**EXERCISE DETAILS:**
Go to the line containing "You are a computer-use agent. Viewport: 210px" in the listing below. Output that line and each later one exactly.

━━━ DATA IN THIS EXERCISE ━━━

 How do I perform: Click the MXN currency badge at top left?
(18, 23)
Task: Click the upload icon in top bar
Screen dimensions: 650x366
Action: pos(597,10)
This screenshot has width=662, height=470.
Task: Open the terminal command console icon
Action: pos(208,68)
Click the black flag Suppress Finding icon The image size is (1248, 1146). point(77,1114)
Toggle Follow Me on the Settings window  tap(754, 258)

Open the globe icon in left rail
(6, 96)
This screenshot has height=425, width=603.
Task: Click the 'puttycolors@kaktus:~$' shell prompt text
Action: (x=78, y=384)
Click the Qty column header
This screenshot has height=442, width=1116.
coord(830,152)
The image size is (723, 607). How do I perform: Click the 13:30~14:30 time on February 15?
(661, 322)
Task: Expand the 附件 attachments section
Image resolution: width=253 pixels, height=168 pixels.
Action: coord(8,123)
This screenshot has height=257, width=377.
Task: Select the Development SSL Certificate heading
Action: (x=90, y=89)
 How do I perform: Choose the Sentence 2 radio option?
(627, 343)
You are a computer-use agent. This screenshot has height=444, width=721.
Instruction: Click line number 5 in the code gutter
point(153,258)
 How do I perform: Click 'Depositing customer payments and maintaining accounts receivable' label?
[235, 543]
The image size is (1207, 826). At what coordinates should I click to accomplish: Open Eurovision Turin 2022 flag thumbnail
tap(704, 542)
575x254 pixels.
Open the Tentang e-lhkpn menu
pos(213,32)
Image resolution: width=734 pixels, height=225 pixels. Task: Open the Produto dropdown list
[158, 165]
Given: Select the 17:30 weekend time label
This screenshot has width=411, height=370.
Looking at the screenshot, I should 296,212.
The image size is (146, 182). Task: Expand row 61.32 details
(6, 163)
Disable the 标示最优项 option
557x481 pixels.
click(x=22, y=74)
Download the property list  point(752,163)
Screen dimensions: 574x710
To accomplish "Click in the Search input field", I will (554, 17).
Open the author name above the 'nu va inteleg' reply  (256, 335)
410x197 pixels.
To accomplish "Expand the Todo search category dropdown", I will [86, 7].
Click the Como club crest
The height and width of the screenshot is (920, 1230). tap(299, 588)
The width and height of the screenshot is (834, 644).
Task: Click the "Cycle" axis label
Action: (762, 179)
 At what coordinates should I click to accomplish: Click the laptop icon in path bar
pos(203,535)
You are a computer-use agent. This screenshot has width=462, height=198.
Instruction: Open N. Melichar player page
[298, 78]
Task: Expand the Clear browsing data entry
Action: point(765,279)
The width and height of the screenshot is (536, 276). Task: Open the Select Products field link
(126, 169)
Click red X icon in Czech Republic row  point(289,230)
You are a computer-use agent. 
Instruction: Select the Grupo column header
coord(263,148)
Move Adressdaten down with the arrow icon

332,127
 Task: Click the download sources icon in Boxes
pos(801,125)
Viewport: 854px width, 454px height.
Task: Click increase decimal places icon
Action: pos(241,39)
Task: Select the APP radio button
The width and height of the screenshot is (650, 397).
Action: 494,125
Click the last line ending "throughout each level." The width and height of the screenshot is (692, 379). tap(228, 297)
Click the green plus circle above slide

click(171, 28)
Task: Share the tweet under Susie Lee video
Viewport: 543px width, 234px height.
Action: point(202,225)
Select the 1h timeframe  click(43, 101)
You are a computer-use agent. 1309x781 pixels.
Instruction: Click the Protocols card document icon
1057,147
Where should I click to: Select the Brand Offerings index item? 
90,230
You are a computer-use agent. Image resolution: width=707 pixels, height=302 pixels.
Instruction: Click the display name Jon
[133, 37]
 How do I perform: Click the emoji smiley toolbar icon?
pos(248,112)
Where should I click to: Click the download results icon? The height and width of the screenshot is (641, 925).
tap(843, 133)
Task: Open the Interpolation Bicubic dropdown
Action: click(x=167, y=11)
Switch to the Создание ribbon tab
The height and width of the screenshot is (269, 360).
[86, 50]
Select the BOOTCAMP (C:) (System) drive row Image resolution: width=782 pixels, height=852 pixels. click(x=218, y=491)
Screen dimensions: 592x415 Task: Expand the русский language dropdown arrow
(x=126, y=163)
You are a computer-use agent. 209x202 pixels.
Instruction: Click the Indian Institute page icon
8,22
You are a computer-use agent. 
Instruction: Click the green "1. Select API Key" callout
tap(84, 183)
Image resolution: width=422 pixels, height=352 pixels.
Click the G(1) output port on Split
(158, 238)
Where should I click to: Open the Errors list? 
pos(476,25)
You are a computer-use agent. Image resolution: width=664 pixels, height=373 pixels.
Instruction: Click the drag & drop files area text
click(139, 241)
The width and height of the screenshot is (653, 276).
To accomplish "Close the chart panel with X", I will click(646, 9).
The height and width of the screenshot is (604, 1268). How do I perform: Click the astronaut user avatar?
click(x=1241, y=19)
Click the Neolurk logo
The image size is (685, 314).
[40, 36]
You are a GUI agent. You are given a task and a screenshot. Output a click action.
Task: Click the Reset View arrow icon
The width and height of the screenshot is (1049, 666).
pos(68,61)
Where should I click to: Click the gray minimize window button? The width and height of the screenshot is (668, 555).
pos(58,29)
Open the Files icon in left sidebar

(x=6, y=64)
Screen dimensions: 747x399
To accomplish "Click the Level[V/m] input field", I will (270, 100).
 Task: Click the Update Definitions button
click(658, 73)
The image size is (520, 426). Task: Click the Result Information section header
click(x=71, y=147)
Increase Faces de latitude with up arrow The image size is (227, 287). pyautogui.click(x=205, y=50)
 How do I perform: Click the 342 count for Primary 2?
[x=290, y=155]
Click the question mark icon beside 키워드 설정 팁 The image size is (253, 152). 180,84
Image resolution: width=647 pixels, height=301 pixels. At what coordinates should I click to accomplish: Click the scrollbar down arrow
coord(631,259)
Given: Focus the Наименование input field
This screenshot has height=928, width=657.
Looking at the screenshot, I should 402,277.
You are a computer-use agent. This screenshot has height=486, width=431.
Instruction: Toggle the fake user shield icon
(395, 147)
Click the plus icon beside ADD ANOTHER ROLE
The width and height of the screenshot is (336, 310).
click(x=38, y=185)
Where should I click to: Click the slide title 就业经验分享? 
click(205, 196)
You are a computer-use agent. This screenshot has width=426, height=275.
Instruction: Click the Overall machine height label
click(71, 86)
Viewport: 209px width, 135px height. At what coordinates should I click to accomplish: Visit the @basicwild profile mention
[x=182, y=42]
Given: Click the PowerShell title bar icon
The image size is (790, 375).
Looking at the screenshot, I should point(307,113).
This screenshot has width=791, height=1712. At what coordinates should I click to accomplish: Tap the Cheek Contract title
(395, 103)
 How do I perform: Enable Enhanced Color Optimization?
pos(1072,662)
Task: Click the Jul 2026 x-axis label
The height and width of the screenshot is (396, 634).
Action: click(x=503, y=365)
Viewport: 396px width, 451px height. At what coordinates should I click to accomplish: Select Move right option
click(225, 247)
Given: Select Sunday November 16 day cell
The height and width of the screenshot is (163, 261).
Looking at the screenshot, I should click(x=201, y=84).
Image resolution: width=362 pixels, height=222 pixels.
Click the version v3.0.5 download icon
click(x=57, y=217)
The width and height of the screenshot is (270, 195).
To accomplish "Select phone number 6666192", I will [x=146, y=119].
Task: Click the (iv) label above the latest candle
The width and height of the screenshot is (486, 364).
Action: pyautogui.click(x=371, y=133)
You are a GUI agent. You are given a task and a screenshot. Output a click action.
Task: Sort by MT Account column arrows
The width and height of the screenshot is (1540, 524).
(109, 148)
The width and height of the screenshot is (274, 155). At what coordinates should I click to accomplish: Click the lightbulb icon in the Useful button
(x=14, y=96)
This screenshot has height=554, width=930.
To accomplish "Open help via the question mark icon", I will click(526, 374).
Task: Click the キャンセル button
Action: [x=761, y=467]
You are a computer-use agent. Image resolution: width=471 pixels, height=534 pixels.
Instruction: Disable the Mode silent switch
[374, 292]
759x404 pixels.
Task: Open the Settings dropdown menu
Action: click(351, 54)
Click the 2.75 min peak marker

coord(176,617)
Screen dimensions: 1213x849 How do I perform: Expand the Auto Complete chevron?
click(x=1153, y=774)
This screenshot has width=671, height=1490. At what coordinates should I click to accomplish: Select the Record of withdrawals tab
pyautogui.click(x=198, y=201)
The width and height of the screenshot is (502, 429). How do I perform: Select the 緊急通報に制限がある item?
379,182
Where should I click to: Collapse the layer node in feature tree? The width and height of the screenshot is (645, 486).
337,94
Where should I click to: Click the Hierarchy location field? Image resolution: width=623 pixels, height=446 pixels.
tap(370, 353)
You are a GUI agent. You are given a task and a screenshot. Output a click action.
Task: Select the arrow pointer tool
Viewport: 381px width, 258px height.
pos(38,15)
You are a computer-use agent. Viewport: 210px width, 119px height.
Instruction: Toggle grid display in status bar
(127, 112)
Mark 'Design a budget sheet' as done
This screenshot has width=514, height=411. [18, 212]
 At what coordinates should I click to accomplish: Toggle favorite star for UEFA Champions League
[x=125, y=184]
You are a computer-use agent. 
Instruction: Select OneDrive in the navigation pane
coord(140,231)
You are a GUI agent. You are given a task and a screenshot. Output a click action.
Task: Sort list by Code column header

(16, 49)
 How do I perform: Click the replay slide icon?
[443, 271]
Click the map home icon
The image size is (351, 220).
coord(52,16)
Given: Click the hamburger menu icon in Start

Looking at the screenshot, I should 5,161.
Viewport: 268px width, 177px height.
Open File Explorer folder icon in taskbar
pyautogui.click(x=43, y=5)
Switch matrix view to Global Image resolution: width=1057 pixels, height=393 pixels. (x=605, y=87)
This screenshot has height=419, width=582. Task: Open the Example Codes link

━━━

**WORKED SOLUTION:**
You are a computer-use agent. Viewport: 210px width, 119px height.
Instruction: Toggle grid display in status bar
(127, 112)
Mark 'Design a budget sheet' as done
This screenshot has width=514, height=411. [18, 212]
 At what coordinates should I click to accomplish: Toggle favorite star for UEFA Champions League
[x=125, y=184]
You are a computer-use agent. 
Instruction: Select OneDrive in the navigation pane
coord(140,231)
You are a GUI agent. You are given a task and a screenshot. Output a click action.
Task: Sort list by Code column header

(16, 49)
 How do I perform: Click the replay slide icon?
[443, 271]
Click the map home icon
The image size is (351, 220).
coord(52,16)
Given: Click the hamburger menu icon in Start

Looking at the screenshot, I should 5,161.
Viewport: 268px width, 177px height.
Open File Explorer folder icon in taskbar
pyautogui.click(x=43, y=5)
Switch matrix view to Global Image resolution: width=1057 pixels, height=393 pixels. (x=605, y=87)
This screenshot has height=419, width=582. Task: Open the Example Codes link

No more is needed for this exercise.